Mauricio Builes reseña El banquete de las moscas de Maria Paula Navas-Alarcón Norma, 2006 182 páginas

2010/03/15

Por Mauricio Builes

María Paula Navas-Alarcón no hace otra cosa en este libro que lanzarnos imágenes para muchos ya olvidadas. Son las imágenes de El Cartucho y sus personajes, una de las zonas en Bogotá que por mucho tiempo fue considerada roja, peligrosa e impenetrable.

Los métodos utilizados por la periodista son el del testimonio y la crónica. Mejor librada en la segunda que en la primera, debido a que las historias que se cuentan desde la voz de los personajes dan la sensación de ser inverosímiles. Si bien en este caso el ejercicio del editor debe ser adecuar los textos de manera que sean legibles, no se puede llegar al extremo de quitarles la voz a los “ñeros” de El Cartucho. Ése, tal vez, sería el único pecado de este libro.

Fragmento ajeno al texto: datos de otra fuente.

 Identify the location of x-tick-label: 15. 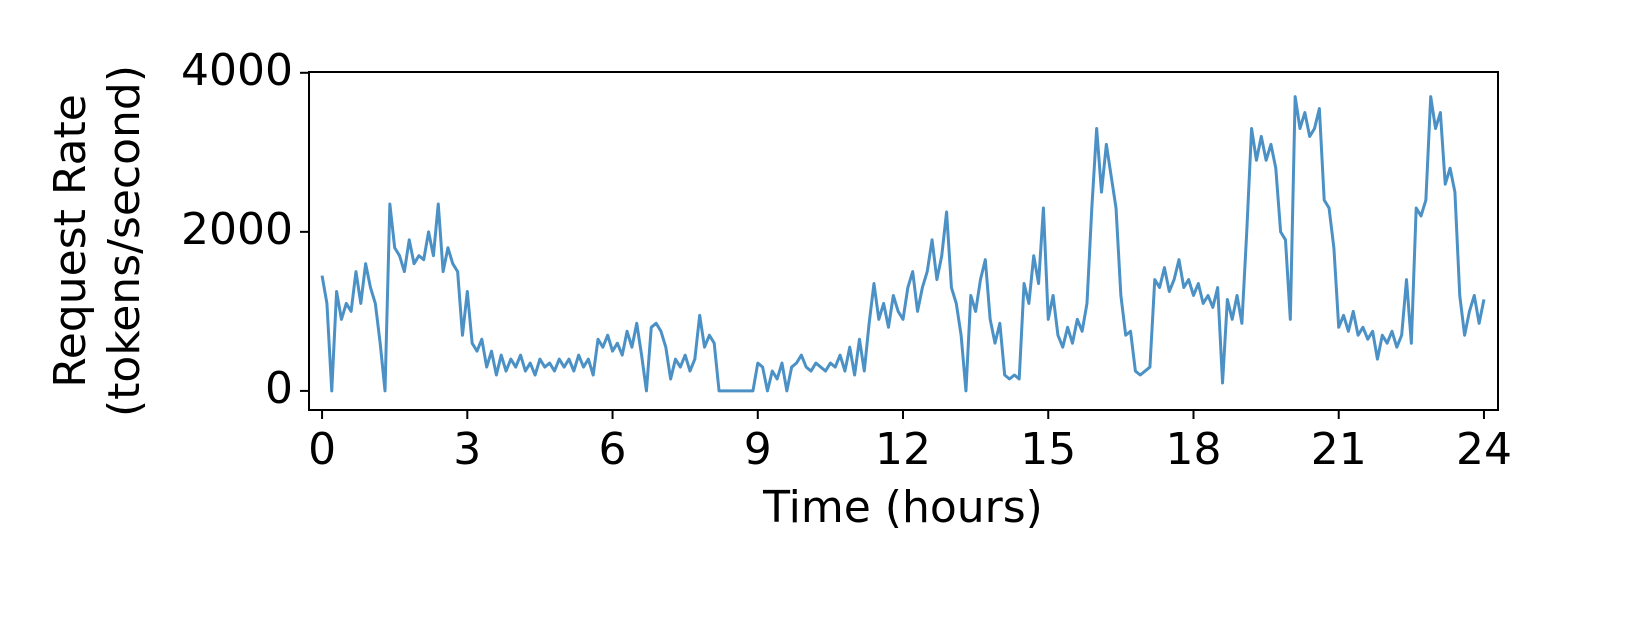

Para la selección de las ocho historias del libro, Navas-Alaracón trabajó durante cuatro años mientras la Alcaldía de Bogotá intervenía la zona en 1999. Su selección fue acertada: en cada una de ellas logra resumir el drama, el humor y la tragedia de “gente como uno” que hizo de El Cartucho su mundo. Escogió historias como la de Martín, quien después de trabajar algunos años en el sector bancario de Bogotá terminó como administrador de uno de los jíbaros más temidos de la zona. O la de Elena Helena Parejo, quien después de trabajar en casinos de Cali y de Cartagena terminó, junto a sus hijas, administrando una de las residencias de El Cartucho.

Y, sin duda, una de las crónicas más entretenidas y reveladoras del libro es la que le da su nombre: El banquete de las moscas. Es la historia de uno de los líderes del lugar y está llena de recomendaciones y advertencias como: “La experiencia enseña que a un ñero no se le puede despertar”. Llena de imágenes nítidas, “abren sombrillas y parasoles de antiguos colores vivos mientras las moscas esperan a que los chicharrones de pollo salgan de los pailones hirviendo”... que no le dan otra opción al lector que recordar las imágenes de los noticieros cuando hacían algún operativo en El Cartucho, o cuando alguien cercano contaba que allí lo habían asaltado o que por culpa del basuco un familiar había quedado atrapado entre sus calles.

Hace bien Maria Paula Navas-Alarcón en traernos estas historias ahora que El Cartucho se ha convertido en un Parque futurista. ¿Dónde estarán los protagonistas del libro? ¿Muertos? ¿Recuperados?
Para ellos también va una dosis de agradecimiento por ayudar a la recuperación de la memoria. Se sabe: la memoria siempre es un gran banquete. Y en este libro eso queda, de sobra, demostrado.